Smoothed Boundary Method for Solving Partial Differential Equations with General Boundary Conditions on Complex Boundaries

TL;DR

This paper introduces a versatile smoothed boundary method for solving various partial differential equations with complex boundary conditions, demonstrated through multiple examples and applications involving irregular geometries.

Contribution

The paper presents a novel smoothed boundary approach that simplifies applying boundary conditions on complex geometries for a wide range of PDEs.

Findings

Method accurately solves PDEs with complex boundaries

Validated against analytical solutions in several cases

Demonstrated applicability in diverse physical problems

Abstract

In this article, we describe an approach for solving partial differential equations with general boundary conditions imposed on arbitrarily shaped boundaries. A function that has a prescribed value on the domain in which a differential equation is valid and smoothly but rapidly varying values on the boundary where boundary conditions are imposed is used to modify the original differential equations.

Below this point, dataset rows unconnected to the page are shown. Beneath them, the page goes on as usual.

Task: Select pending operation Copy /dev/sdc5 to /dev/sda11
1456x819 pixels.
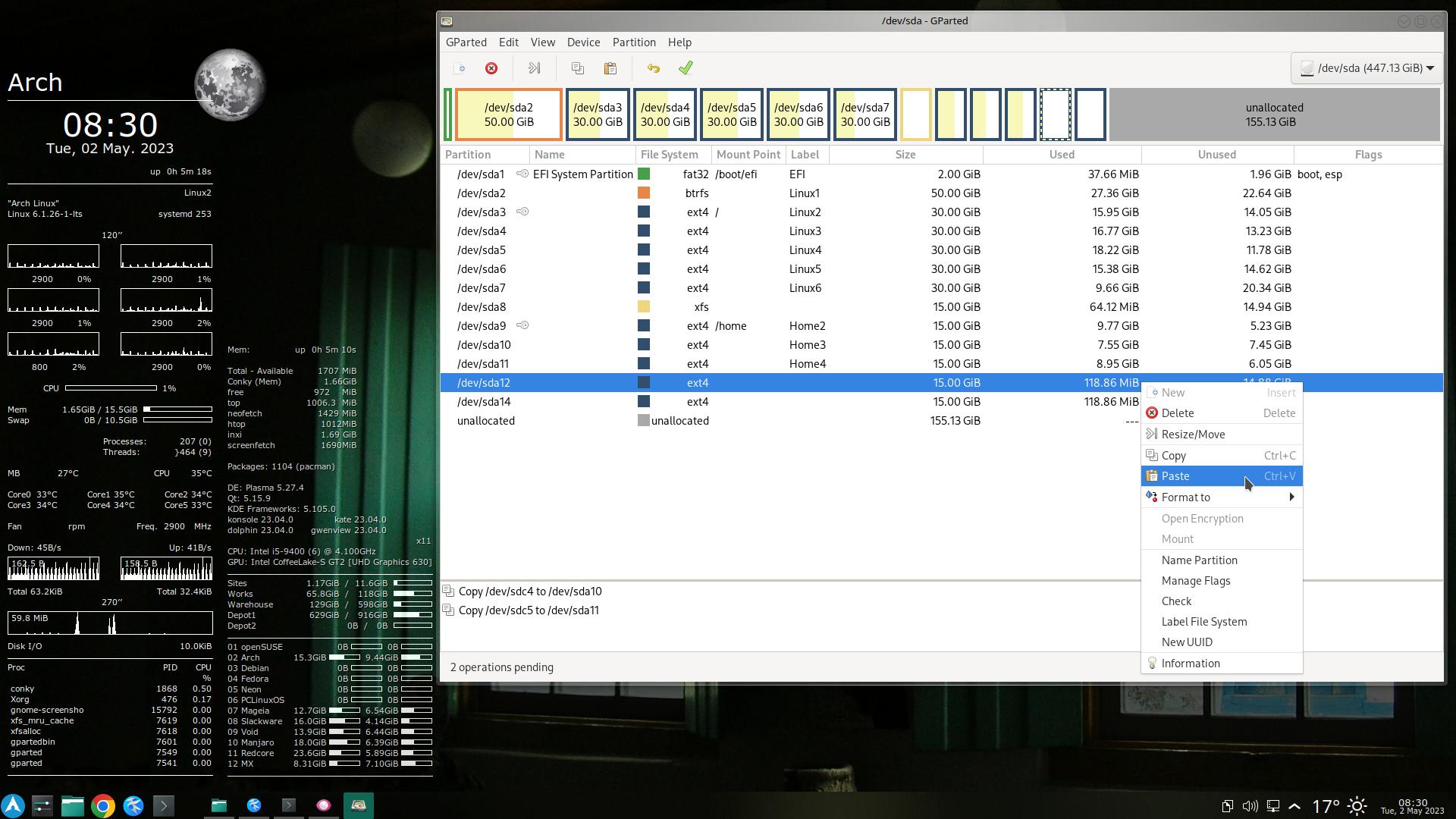Action: [529, 610]
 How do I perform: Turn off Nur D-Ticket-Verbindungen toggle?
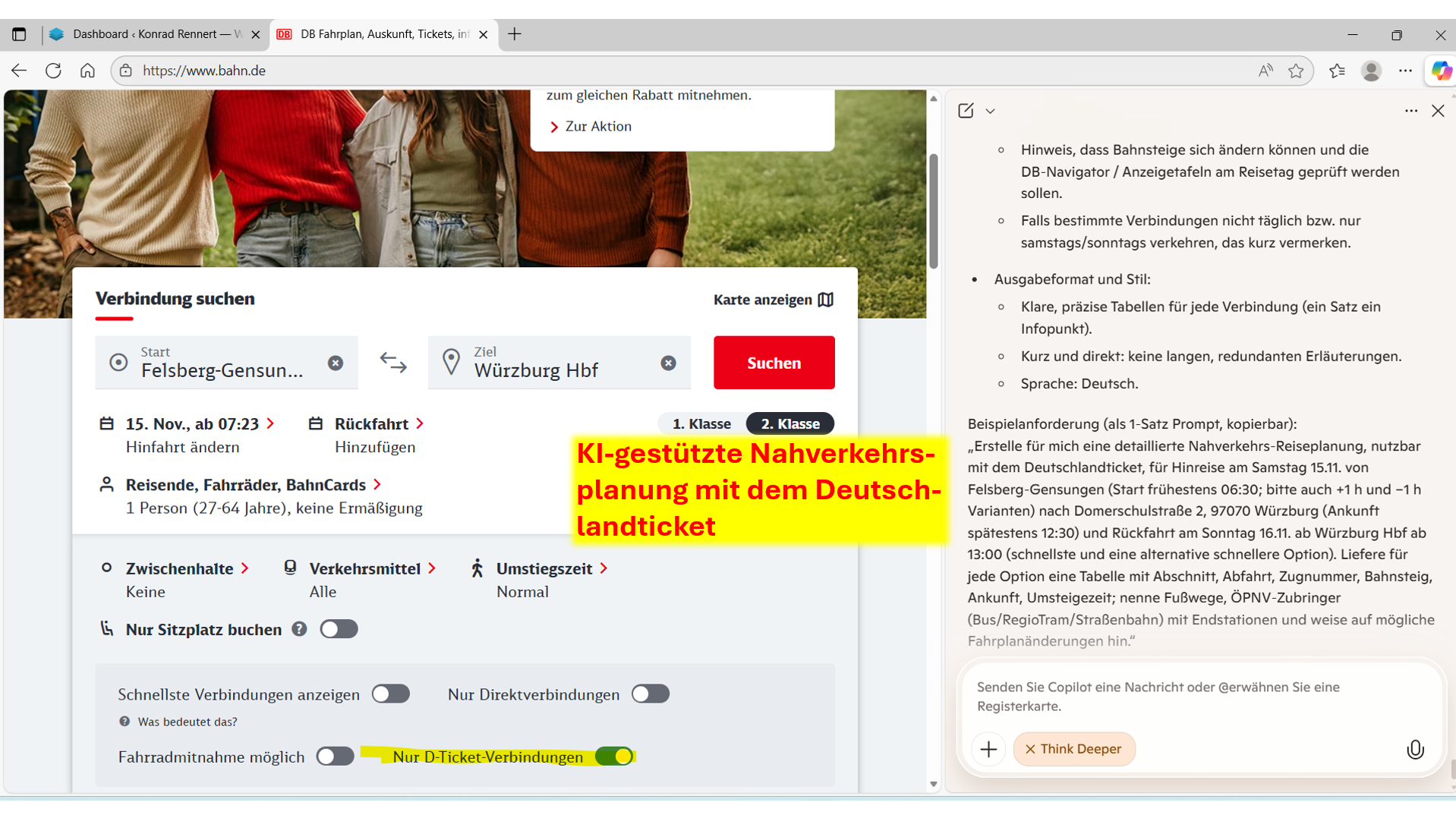point(614,757)
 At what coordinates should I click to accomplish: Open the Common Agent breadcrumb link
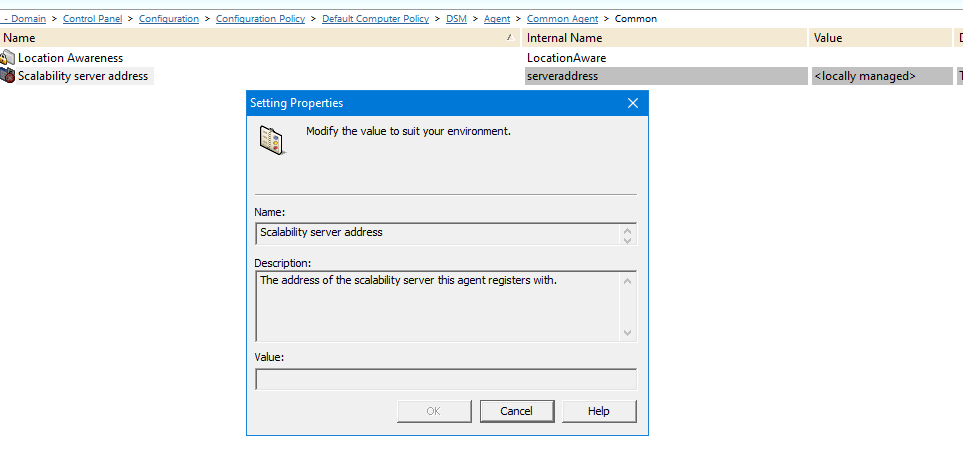pyautogui.click(x=563, y=19)
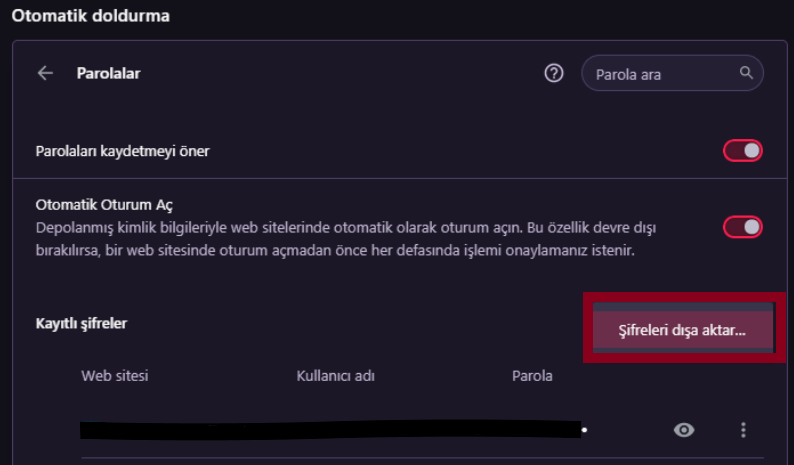794x465 pixels.
Task: Click the magnifier icon in the search box
Action: tap(745, 73)
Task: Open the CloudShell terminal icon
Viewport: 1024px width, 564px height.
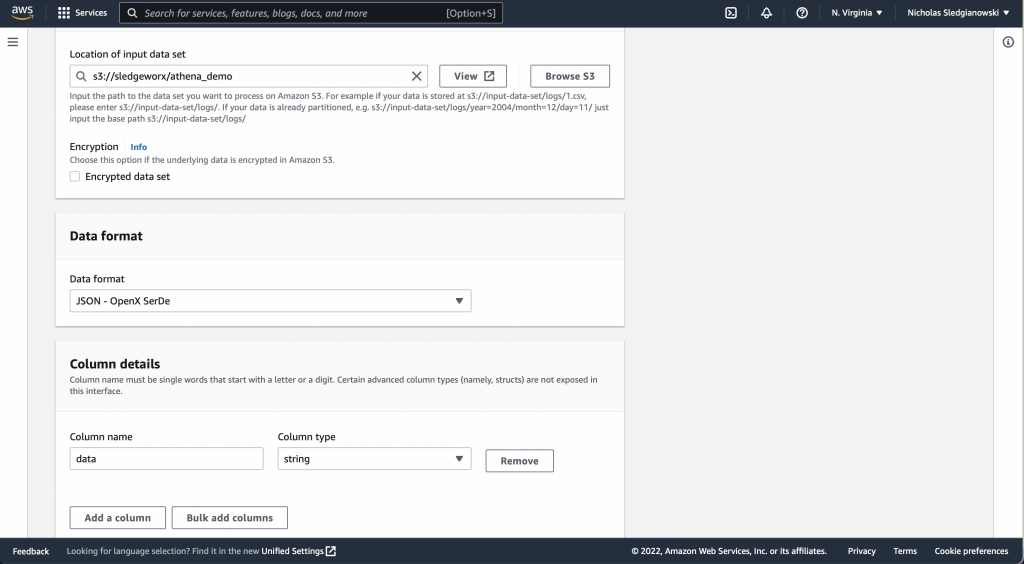Action: [731, 13]
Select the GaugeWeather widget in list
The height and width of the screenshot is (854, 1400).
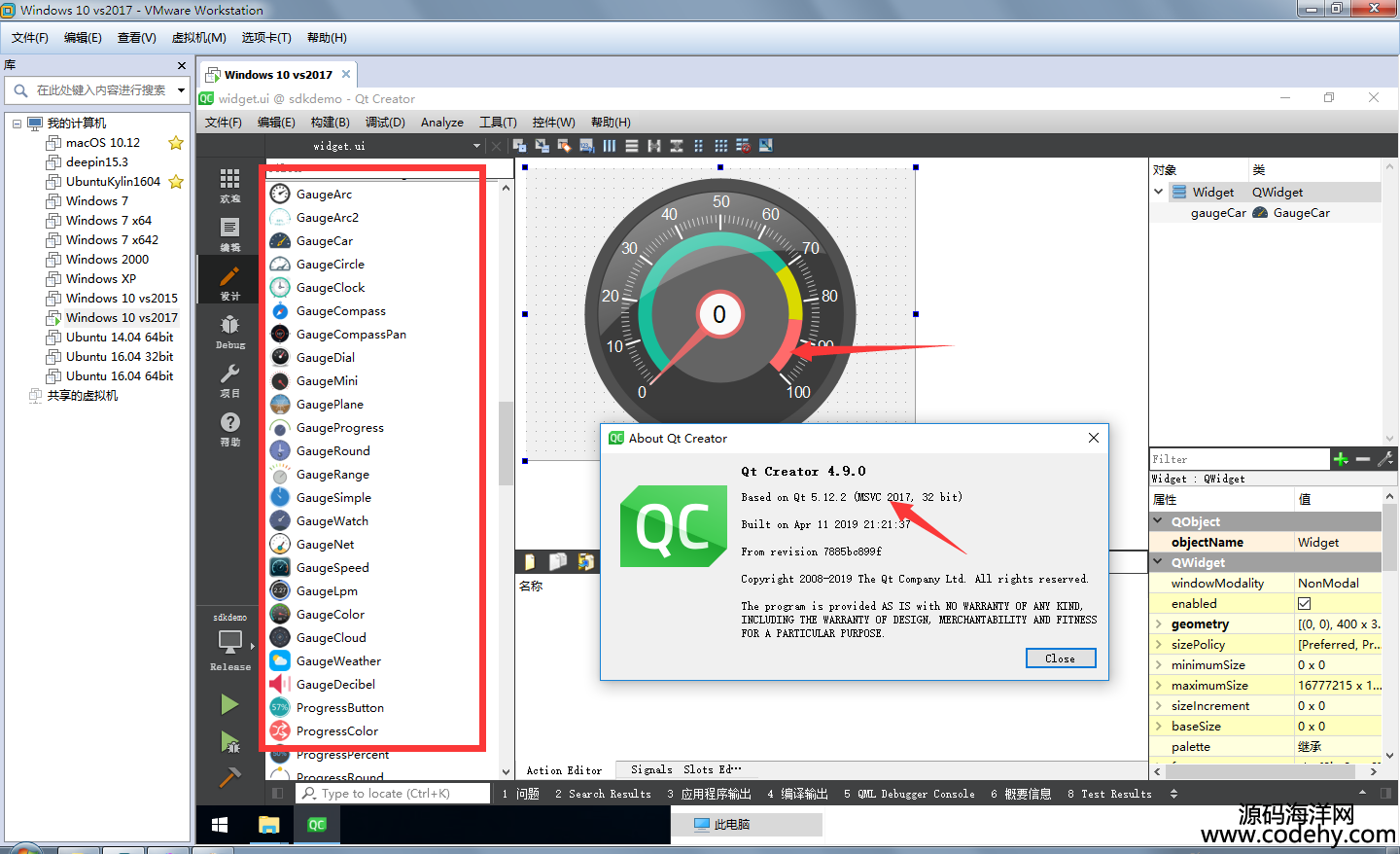coord(338,661)
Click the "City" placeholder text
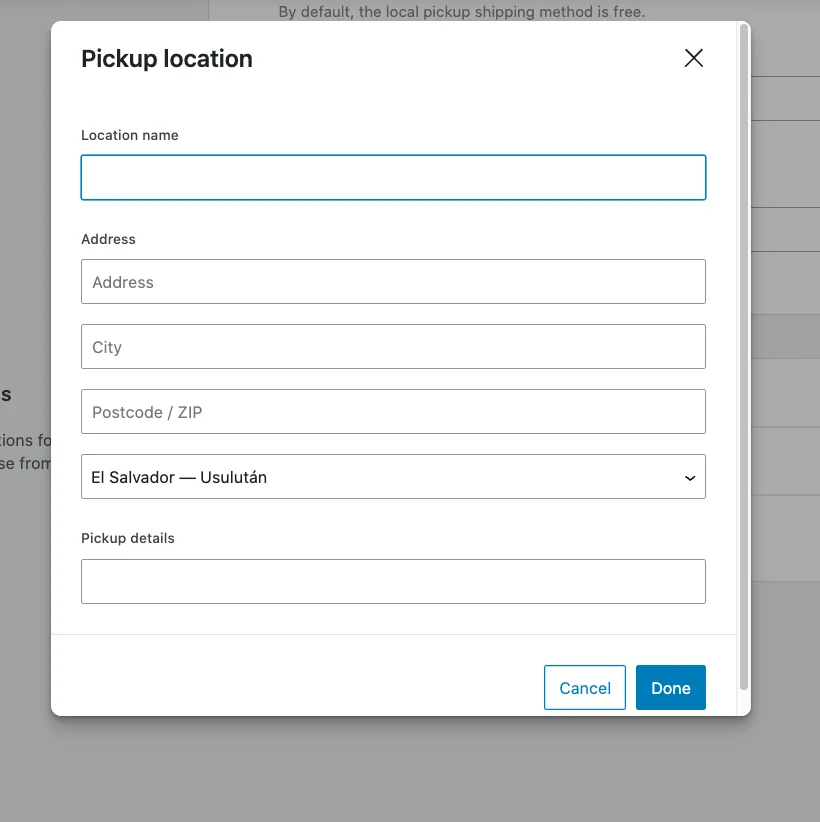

The mathematical derivations are straight forward, and generically applicable to a wide variety of partial differential equations. To demonstrate the general applicability of the approach, we provide four examples: (1) the diffusion equation with both Neumann and Dirichlet boundary conditions, (2) the diffusion equation with surface diffusion, (3) the mechanical equilibrium equation, and (4) the equation for phase transformation with additional boundaries. The solutions for a few of these cases are validated against corresponding analytical and semi-analytical solutions. The potential of the approach is demonstrated with five applications: surface-reaction diffusion kinetics with a complex geometry, Kirkendall-effect-induced deformation, thermal stress in a complex geometry, phase transformations affected by substrate surfaces, and a self-propelling droplet.